8 - Schema

Schema parsers

We use a set of classes to parse schema elements. There are 11 flavors of schema elements, 8 of them being described in a RFC, 3 of them being ApacheDS proprietary:


  • LdapComparator
  • Normalizer
  • SyntaxChecker

We need to be able to parse those schema elements because they can be added into the server as a description (ie, a String representing one of those schema elements as defined by the RFC). For the same reason, the LDAP API need to validate that those schema elements are valid before sending them to a LDAP SERVER, or to be able to properly parse what it gets from a LDAP server.

Strict vs quirks mode

Here we have a problem : most of the LDAP server implementation violate the RFC. We can’t simply expect the String representing a schema element to be compliant with the RFC. Some typical deviations are :

  • OpenLDAP uses some macro instead of OIDs. This is convenient, as it allows to define the root OID with a name, and reuse it in the associated schema elements
  • AD and many other servers expect some specific characters to be accepted, like ‘_', ‘:', ‘#', …
  • Sometime, the values may come without quotes, when it’s required
  • etc.

We will define the strict mode a mode which follows the RFC tightly, and the quirks mode a relaxed version of the parser, more permissive. One can use either the strict or relaxed mode using a flag.

Strict mode

The only thing we will relax is the order in which the various parts of each description is present in a schema description : we don’t expect them to be ordered as described in the RFC.

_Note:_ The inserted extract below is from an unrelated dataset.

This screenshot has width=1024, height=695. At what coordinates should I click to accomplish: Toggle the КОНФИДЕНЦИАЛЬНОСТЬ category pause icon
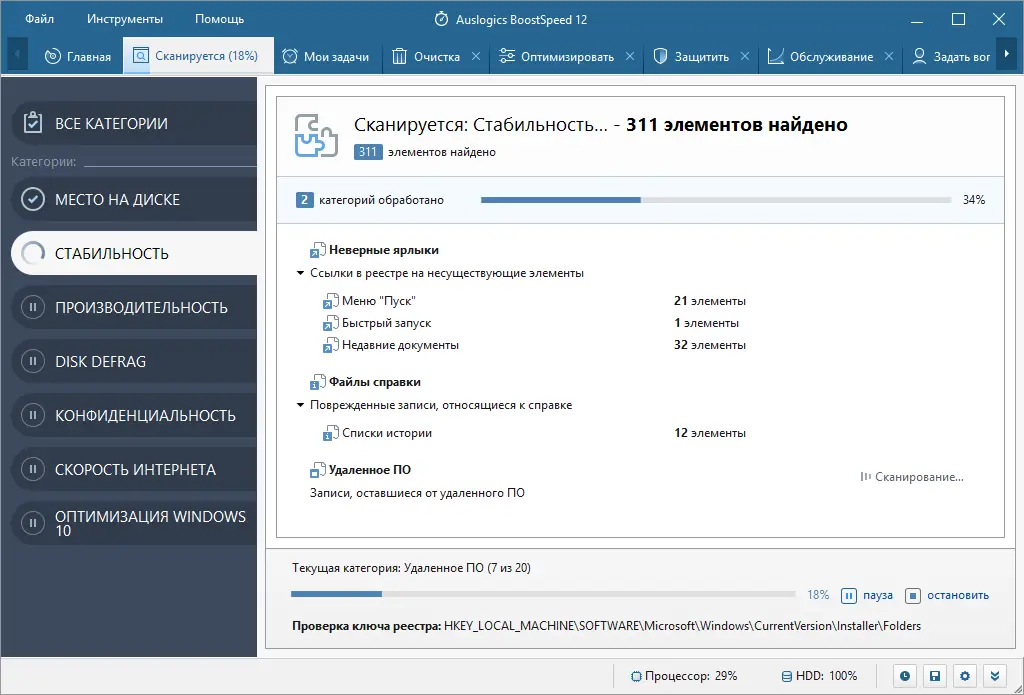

The various parts are defined using a few syntaxes :

  • NAME: qdescrs

  • DESC: qdstring

  • SUP (ObjectClass), MUST, MAY, APPLIES, AUX, NOT: oids

  • SUP (AttributeType), EQUALITY, ORDERING, SUBSTR, FORM, OC: oid

  • SYNTAX (AttributeType): noidlen

  • SYNTAX (MathingRule): numericoid

  • SUP (DitStructureRule): ruleids

  • descr: oid, qdescrs

  • qdescr: qdescrs, qdescrlist

qdescrs and oids may contain one or many qdescr and oid.

descr, strict

The descr construct is used by oid and qdescrs (an OID can be a name). The strict mode will use this grammar :

descr       ::= keystring
keystring   ::= leadkeychar keychar*
leadkeychar ::= ALPHA
keychar     ::= ALPHA | DIGIT | HYPHEN
ALPHA       ::= ['A'..'Z'] | ['a'..'z']
DIGIT       ::= ['0'..'9']
HYPHEN      ::= '-'
SQUOTE      ::= '\''

qdstring, strict

A qdstring can contain any type of UTF-8 characters, except the simple quote or the backslash, which must be encoded. It’s always surrounded by simple quotes :

qdstring    ::= SQUOTE dstring SQUOTE
dstring     ::= ( QS | QQ | QUTF8 )*
QQ          ::= ESC %x32 %x37
QS          ::= ESC %x35 ( %x43 / %x63 )
QUTF8       ::= QUTF1 | UTFMB
QUTF1       ::= %x00-26 | %x28-5B | %x5D-7F

qdescr, strict

qdescr is a quoted name, where the first char must be alphabetic, and the following chars must be alphabetic, digits or hyphen. Here is the ABNF for qdescr :

qdescr      ::= SQUOTE descr SQUOTE

noidlen, strict

Relaxed mode

qdstring, relaxed


descr, relaxed

The relaxed descr accepts more characters, like underscore, semi-colon, dot, colon or sharp. The leadkeychar will not be mandatory, too. Here is the ABNF we will accept :

relaxed-descr   ::= relaxed-keystring
leaxed-keystring::= keychar+
ALPHA           ::= ['A'..'Z'] | ['a'..'z']
DIGIT           ::= ['0'..'9']
HYPHEN          ::= '-'
UNDERSCORE      ::= '_'
SEMI_COLON      ::= ';'
COLON           ::= ':'
SDOT            ::= '.'
SHARP           ::= '#'

qdescr, relaxed

Compared to the strict mode, we will accept a non-quoted String, or a String using double quotes.

relaxed-qdescr  ::= SQUOTE relaxed-descr SQUOTE | DQUOTE relaxed-descr DQUOTE | relaxed-descr

oid, relaxed

We will accept quoted and double quoted OIDs and Names, in relaxed mode. Here is teh supported ABNF :

oid-relaxed ::= SQUOTE relaxed-descr SQUOTE | DQUOTE relaxed-descr DQUOTE | descr-relaxed |
                SQUOTE numericoid SQUOTE | DQUOTE numericoid DQUOTE | numericoid

noidlen, strict

Here, we will allow textual syntax name to be used, not only OIDs. For instance, something like SYNTAX IA5String will be allowed.

We also allow quoted and double quoted OIDs.